Short task 1: Reproduce the passage of the music round-up that begins at the words "L.A.’s alt-rap sage" and ends after "sharpest existential cartographers.".
Short task 2: Carry on writing the music round-up from its last sentence onward.

Extract provided:
-*-*-

Wax In My Ears #2
Art-rap confessions, Afro-diasporic soul-funk, Libyan reggae, and propulsive cinematic synthscapes.
This week’s round-up includes music resurrected from the Gaddafi era, introspective digital-age dread, love-drunk alt-rock, an Ethiopique-inspired sci-fi score, plus a time-capsule mix of raw 1970s Asmara soul and video on a neo-soul collective that shone bright at the turn of the century.
Let’s dive in:
🎧 New Releases
Reginald Omas Mamode IV — Rivière Noire (Melting Pot Music)
Anglo-Mauritian vocalist, producer and musician Reginald Omas Mamode IV delivers a politically-charged neo-soul manifesto steeped in Creole poetry and diasporic resilience. Abandoning samples for live instrumentation, he crafts a low-slung funk affair alongside D’Angelo-sounding grooves and bluesy indictments, with his signature blend of funky Sega rhythms, jazzy lurches, and Prince-esque harmonies.
Open Mike Eagle — Neighborhood Gods Unlimited (Auto Reverse)
L.A.’s alt-rap sage Open Mike Eagle is adept at transforming personal fractures into art. On his tenth album, he turns a shattered cellphone into a metaphor for creative loss over hazy jazz loops. With dark humor and laconic storytelling backed by soulful production from Child Actor, OME continues to prove why he’s one of hip-hop’s sharpest existential cartographers.
Wet Leg — moisturizer (Domino)
The Isle of Wight five-piece follow up on their award-winning 2022 debut, graduating from meme-y hooks to ‘90s alt-rock swagger and lovesick lyrics. Frontwoman Rhian Teasdale’s vocals pirouette between deadpan wit and breathless vulnerability over punchy garage rock riffs. Slick production alongside unexpected tender moments make moisturizer a confident sophomore statement.
Various Artists — Habibi Funk 031: A Selection Of Music From Libyan Tapes (Habibi Funk)
Habibi Funk’s latest compilation is an anthology of Libyan cultural resistance during the 1980s-2000s, when genre-defying tunes were distributed on smuggled tapes to evade the Gaddafi regime’s censors. Salvaged from a demolished Tunisian cassette factory and digitized in Cairo, the selection includes a heavy dose of reggae, along with shaabi, synth-pop, and a Pink Floyd cover to boot.

-*-*-

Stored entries
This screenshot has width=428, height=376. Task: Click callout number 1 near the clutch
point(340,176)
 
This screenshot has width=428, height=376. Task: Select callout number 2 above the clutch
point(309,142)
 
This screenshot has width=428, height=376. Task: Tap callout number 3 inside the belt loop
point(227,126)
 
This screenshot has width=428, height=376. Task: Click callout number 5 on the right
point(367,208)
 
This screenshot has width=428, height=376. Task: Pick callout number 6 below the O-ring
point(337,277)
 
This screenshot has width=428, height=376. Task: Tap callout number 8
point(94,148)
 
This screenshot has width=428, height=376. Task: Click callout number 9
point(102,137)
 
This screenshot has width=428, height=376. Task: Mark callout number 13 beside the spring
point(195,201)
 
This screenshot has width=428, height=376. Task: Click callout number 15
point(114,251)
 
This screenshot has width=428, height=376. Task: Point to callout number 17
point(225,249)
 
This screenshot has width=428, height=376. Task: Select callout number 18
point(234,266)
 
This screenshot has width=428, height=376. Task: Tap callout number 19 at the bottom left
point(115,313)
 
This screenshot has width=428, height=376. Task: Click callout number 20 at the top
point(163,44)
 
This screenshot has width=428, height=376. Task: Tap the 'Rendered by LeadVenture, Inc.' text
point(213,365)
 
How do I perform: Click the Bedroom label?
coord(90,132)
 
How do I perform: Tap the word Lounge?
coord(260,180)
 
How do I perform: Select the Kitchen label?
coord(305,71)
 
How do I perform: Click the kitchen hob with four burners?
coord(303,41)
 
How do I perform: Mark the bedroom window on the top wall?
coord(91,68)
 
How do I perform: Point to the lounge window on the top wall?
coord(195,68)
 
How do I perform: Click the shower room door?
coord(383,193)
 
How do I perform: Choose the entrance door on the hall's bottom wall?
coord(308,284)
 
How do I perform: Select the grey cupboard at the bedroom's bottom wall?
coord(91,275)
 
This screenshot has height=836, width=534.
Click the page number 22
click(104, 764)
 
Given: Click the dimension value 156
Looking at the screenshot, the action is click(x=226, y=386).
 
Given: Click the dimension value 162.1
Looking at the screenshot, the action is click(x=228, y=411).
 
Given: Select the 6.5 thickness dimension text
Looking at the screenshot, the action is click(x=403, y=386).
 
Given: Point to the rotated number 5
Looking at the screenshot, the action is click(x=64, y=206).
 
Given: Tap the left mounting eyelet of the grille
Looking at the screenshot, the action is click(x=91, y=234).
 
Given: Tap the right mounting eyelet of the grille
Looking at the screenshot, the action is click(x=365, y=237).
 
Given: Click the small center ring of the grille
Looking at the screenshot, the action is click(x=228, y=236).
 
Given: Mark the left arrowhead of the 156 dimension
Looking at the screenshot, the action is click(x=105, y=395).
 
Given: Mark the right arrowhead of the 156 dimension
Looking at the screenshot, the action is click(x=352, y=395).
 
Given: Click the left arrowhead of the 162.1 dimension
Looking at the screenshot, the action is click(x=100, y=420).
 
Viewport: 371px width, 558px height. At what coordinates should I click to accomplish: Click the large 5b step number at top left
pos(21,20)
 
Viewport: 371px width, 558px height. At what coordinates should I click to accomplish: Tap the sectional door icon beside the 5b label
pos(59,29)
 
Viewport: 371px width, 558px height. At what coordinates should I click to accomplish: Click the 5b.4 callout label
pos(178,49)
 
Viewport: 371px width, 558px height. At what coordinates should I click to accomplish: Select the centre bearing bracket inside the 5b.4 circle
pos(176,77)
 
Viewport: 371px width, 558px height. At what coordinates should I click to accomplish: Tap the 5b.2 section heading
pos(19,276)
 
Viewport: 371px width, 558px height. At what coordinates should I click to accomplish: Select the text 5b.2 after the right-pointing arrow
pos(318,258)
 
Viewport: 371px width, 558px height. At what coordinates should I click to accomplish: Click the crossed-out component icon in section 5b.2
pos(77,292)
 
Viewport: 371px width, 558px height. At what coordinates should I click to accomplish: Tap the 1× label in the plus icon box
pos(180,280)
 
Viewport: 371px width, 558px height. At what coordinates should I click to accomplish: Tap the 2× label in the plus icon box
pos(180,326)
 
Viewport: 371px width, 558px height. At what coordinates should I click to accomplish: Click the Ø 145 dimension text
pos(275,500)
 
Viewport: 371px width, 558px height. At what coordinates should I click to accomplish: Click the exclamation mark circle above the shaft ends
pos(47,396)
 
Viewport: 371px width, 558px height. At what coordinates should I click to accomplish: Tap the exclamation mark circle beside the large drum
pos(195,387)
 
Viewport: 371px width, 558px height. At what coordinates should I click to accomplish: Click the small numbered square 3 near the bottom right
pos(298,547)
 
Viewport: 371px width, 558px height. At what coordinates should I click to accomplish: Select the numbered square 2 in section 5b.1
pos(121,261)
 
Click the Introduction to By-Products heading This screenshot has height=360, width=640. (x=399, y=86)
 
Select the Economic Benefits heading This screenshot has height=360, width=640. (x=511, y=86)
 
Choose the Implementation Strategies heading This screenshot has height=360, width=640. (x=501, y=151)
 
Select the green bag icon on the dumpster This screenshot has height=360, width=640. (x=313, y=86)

-*-*-

Written response 1:
L.A.’s alt-rap sage Open Mike Eagle is adept at transforming personal fractures into art. On his tenth album, he turns a shattered cellphone into a metaphor for creative loss over hazy jazz loops. With dark humor and laconic storytelling backed by soulful production from Child Actor, OME continues to prove why he’s one of hip-hop’s sharpest existential cartographers.

Written response 2:
The Sorcerers — Other Worlds And Habitats (ATA Records)
Leeds group The Sorcerers have crafted a sound that’s equally indebted to Ethiopian jazz and vintage horror soundtracks. Their fourth album builds on their Ethiopique sonic palette, expanding it with cosmic textures, 1970s futurism, and maintaining ATA Records’ signature analogue warmth.
Rival Consoles — Landscape from Memory (Erased Tapes)
British electronic music producer Ryan Lee West returns with his ninth studio album and most tactile odyssey yet, integrating more organic and moodier elements. Brimming with pulsing synths and fractured rhythms, shifting from ambience and cinematic synthscapes to downtempo and ambient techno.
🔥 Mixes
Refuge Worldwide: 100% Eritrean 45s
Eritrean Anthology is a music project dedicated to spotlighting historic Eritrean records exclusively from the 1970s. This mix is drawn from rare 45 singles.
📼 Watch
The Soulquarians were a groundbreaking late-'90s neo-soul collective featuring D’Angelo, Questlove, Erykah Badu, and J Dilla. Known for their organic fusion of sounds, they produced era-defining classics — like D’Angelo’s Voodoo and Badu’s Mama’s Gun — recorded in the famed Electric Lady Studios.
Fun fact: The name is a nod to their core members’ shared Aquarius zodiac sign.
📰 Reads
‘The perfect accompaniment to life’: why is a 12th-century nun the hottest name in experimental music? (The Guardian)
Library music yesterday and today: between Archive Gold and Algorithm (HHV Mag)
5 Songs That Recorded The Singer’s Actual Physical Pain (Cracked)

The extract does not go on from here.